# Exercise directions
In the following listing, find the lines containing "screenshot" and report them.

# Exercise materials
★ ★ ★ ★

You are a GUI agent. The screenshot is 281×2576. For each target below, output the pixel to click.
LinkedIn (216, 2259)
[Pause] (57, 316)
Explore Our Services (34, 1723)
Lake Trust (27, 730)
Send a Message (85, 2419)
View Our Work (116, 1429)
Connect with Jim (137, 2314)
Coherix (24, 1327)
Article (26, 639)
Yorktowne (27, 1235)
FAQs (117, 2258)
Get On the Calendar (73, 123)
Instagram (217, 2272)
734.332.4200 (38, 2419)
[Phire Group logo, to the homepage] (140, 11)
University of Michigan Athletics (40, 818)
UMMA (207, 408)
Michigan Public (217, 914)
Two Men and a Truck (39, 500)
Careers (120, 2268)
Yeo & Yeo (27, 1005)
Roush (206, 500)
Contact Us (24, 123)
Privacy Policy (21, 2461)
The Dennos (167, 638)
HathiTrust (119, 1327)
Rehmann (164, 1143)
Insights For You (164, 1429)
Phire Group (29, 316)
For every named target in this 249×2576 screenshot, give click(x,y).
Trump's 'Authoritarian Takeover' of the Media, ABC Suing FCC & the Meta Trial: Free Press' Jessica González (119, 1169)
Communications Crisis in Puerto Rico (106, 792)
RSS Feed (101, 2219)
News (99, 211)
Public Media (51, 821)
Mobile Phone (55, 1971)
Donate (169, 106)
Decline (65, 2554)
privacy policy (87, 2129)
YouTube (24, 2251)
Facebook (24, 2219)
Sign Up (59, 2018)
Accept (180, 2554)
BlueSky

★ ★ ★ ★

# Result of the task
You are a GUI agent. The screenshot is 281×2576. For each target below, output the pixel to click.
For every named target in this 249×2576 screenshot, give click(x,y).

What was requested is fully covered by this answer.